EXTRACTED TEXT below:

With a tent in the lounge room and camping utensils scattered throughout the kitchen, it's hard not to get into some sort of camping spirit..albeit, a very luxurious camping spirit, what with sleeping in my own comfy bed and having all the conveniences of home. A campfire was in definately in order. For the sole purpose of toasting marshmallows, you see.

But then it morphed into a dinner thing... in which we decided to cook the sausages on the fire as well..oh, and some potatoes wrapped in foil and baked in the ashes...and while we're at it, why not throw on a few corn cobs from the garden as well? ....And you know what would be a really great idea? Baking some bananas in brown sugar and butter and making a cakey-puddingy thing in a 'billy'.

Of course. Why not. It is 'embrace camping spirit day', after all.

End of EXTRACTED TEXT.

EXERCISE TASKS |
1) Reproduce the campfire passage from "But then it" up to and including "day', after all.".
2) Answer these questions from the campfire passage:
(a) For what sole purpose was a campfire first wanted?
(b) Where were the corn cobs to come from?
(c) What name is given to the day?
The rows aren't needed for working with the campfire passage.

PROVIDED DATA below:

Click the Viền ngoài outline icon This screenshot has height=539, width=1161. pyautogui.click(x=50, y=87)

End of PROVIDED DATA.
PROVIDED DATA below:

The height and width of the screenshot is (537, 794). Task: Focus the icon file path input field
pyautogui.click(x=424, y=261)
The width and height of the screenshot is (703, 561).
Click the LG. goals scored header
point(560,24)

End of PROVIDED DATA.
PROVIDED DATA below:

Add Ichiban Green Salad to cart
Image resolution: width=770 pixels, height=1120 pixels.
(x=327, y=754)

End of PROVIDED DATA.

ANSWER SECTION |
1)
But then it morphed into a dinner thing... in which we decided to cook the sausages on the fire as well..oh, and some potatoes wrapped in foil and baked in the ashes...and while we're at it, why not throw on a few corn cobs from the garden as well? ....And you know what would be a really great idea? Baking some bananas in brown sugar and butter and making a cakey-puddingy thing in a 'billy'.

Of course. Why not. It is 'embrace camping spirit day', after all.

2)
(a) Toasting marshmallows
(b) The garden
(c) 'Embrace camping spirit day'